**TASK DETAILS:**
Edit everything from the line containing "What do you" down to the end of the material by replacing "screenshot" with "image" and changing nothing else. Leave the pictures out of your answer.

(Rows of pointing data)
---

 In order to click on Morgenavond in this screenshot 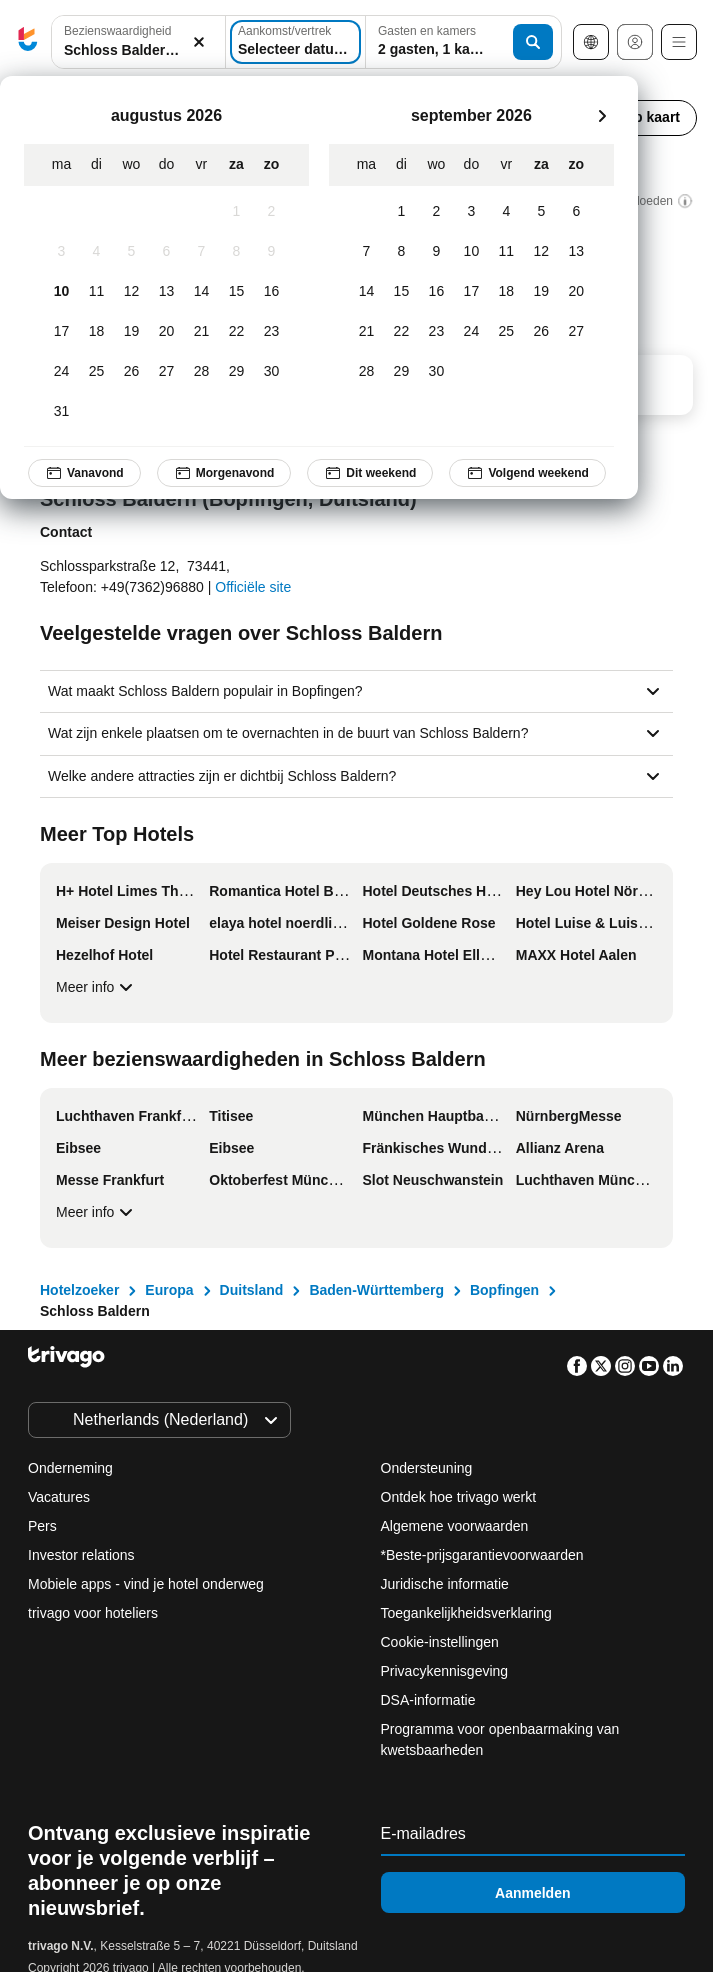, I will do `click(224, 473)`.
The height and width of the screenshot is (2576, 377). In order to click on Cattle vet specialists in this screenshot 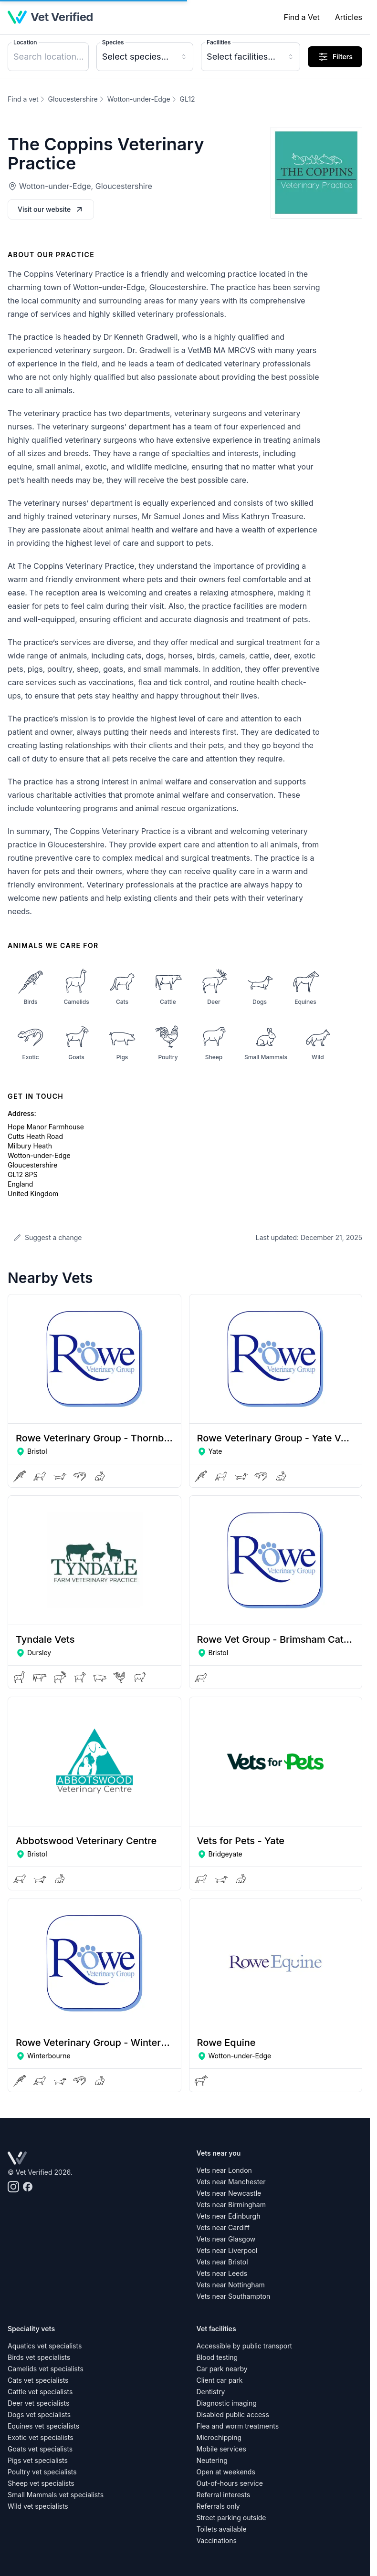, I will do `click(40, 2392)`.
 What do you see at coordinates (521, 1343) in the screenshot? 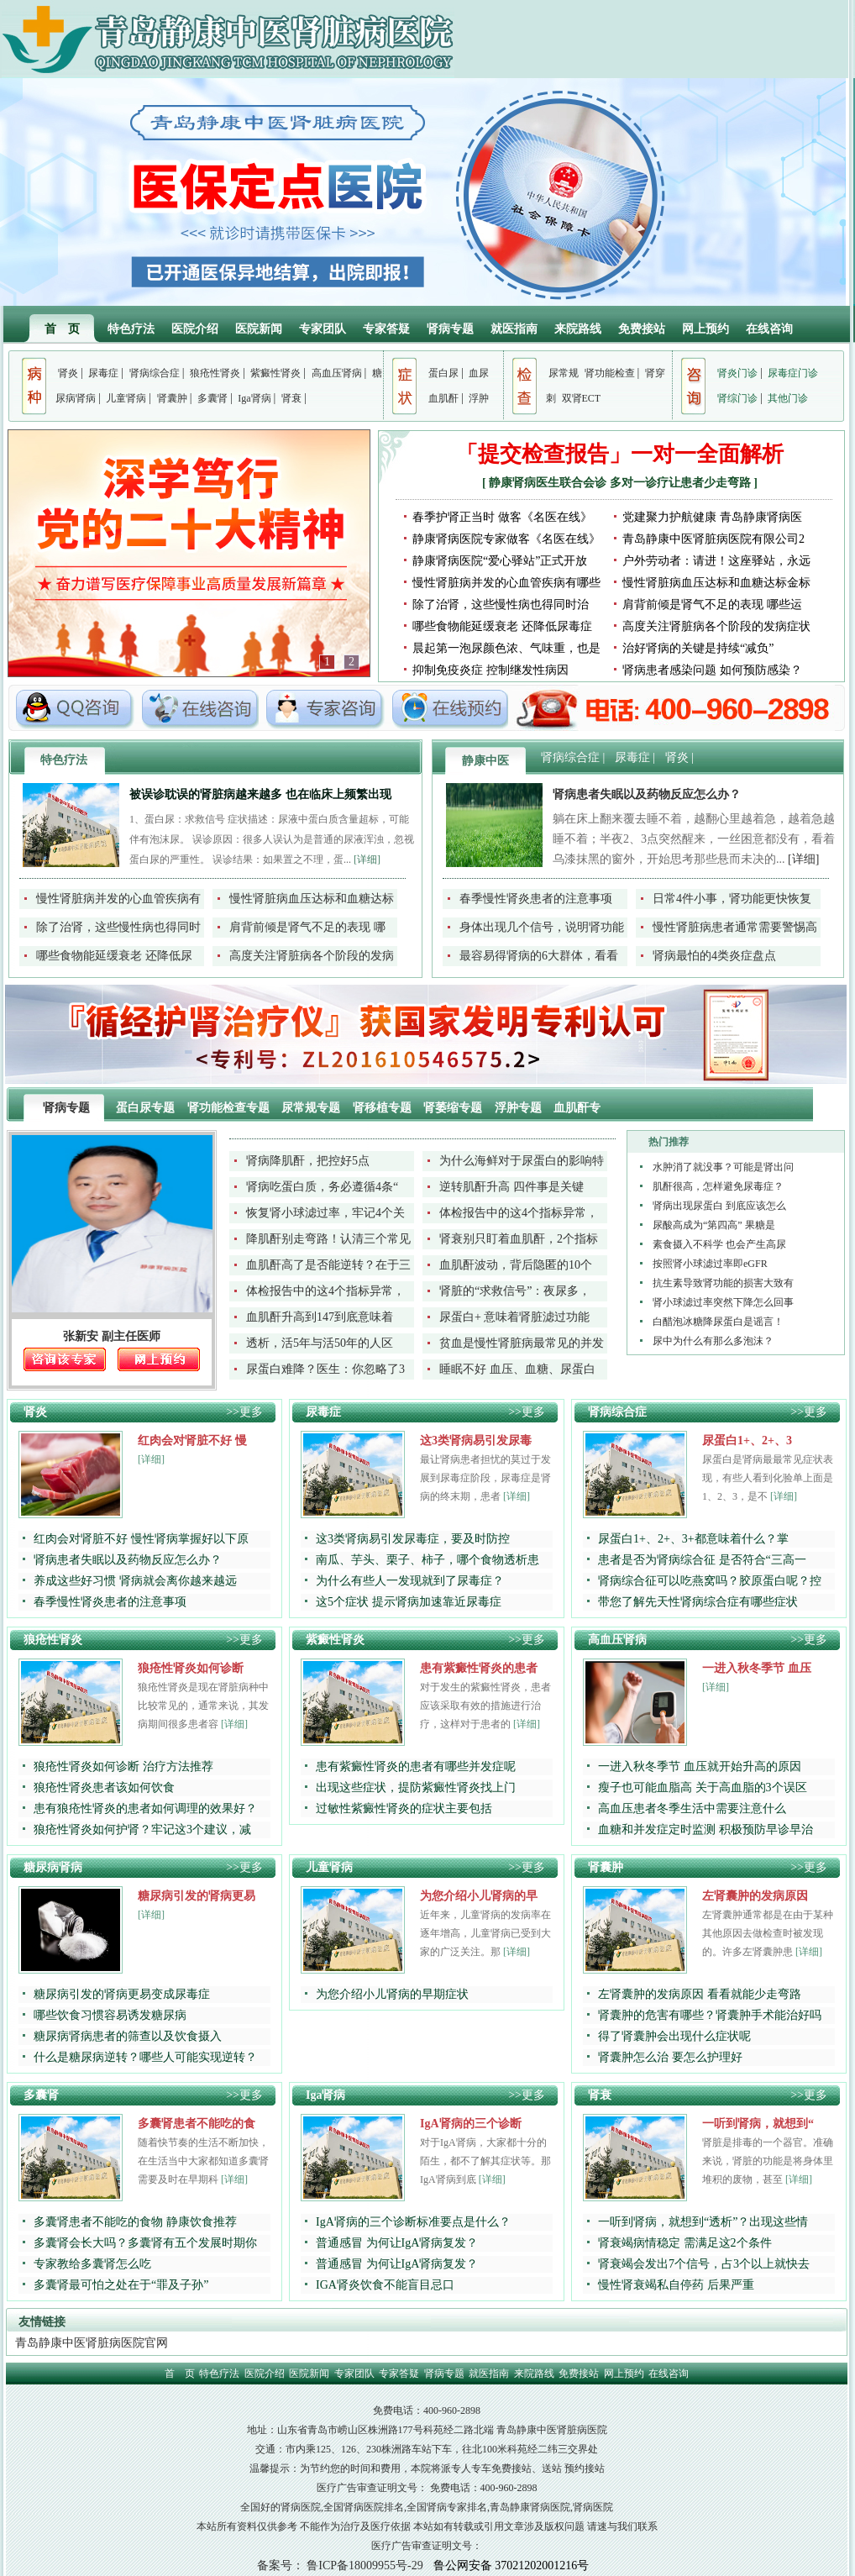
I see `贫血是慢性肾脏病最常见的并发` at bounding box center [521, 1343].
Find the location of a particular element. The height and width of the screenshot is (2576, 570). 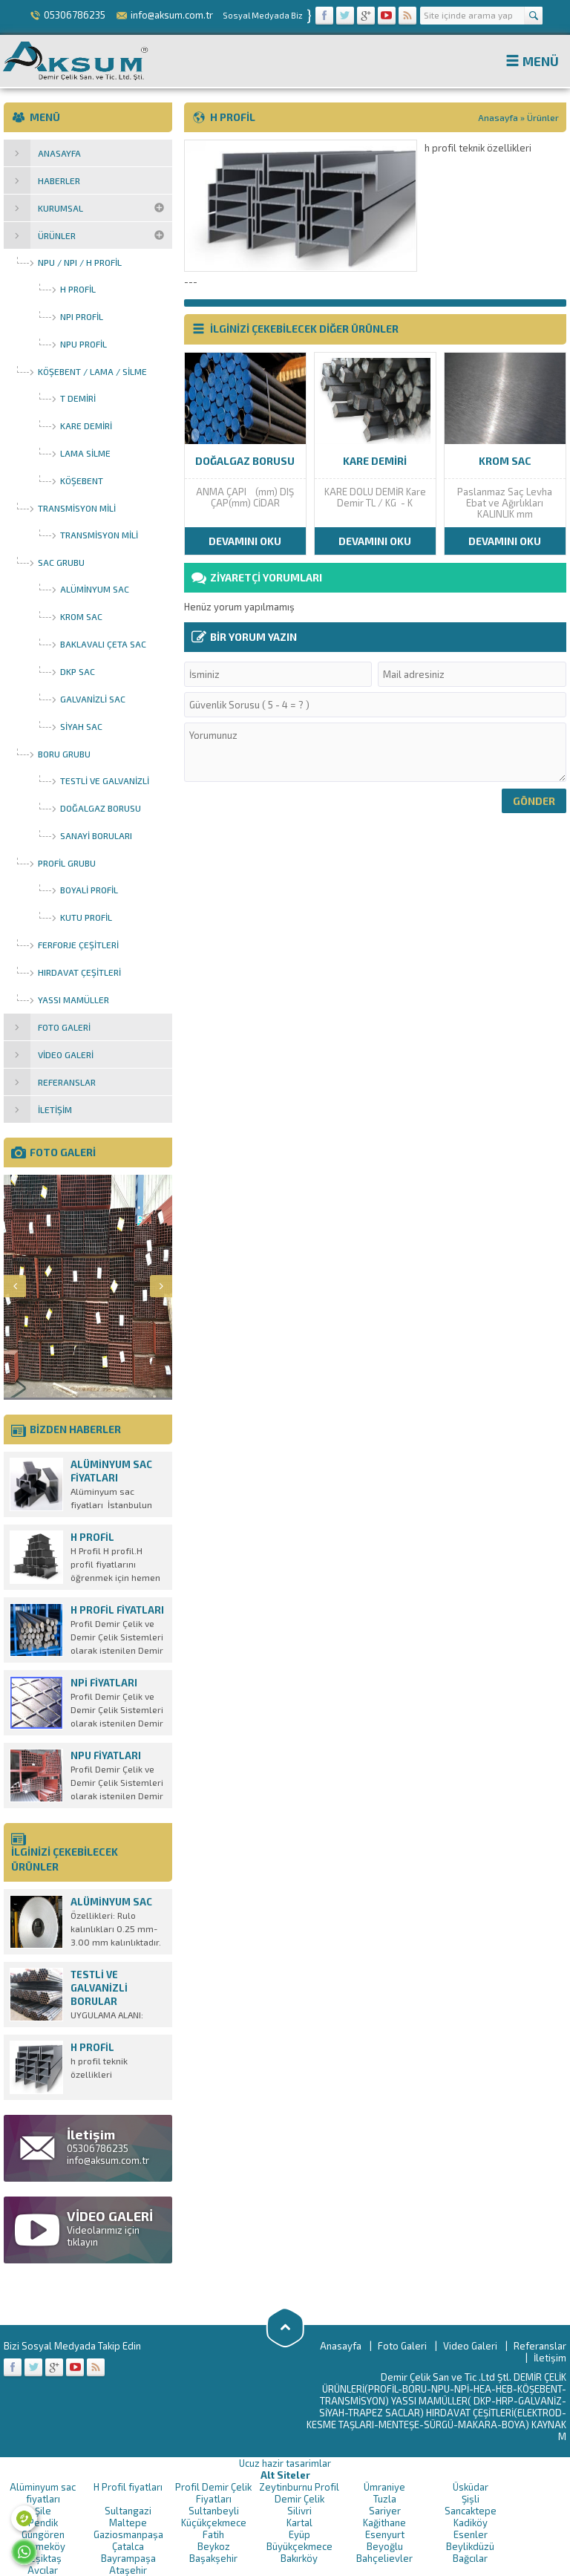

---

**THE REPLY:**
 What do you see at coordinates (521, 1343) in the image? 
I see `贫血是慢性肾脏病最常见的并发` at bounding box center [521, 1343].
Find the location of a particular element. The height and width of the image is (2576, 570). 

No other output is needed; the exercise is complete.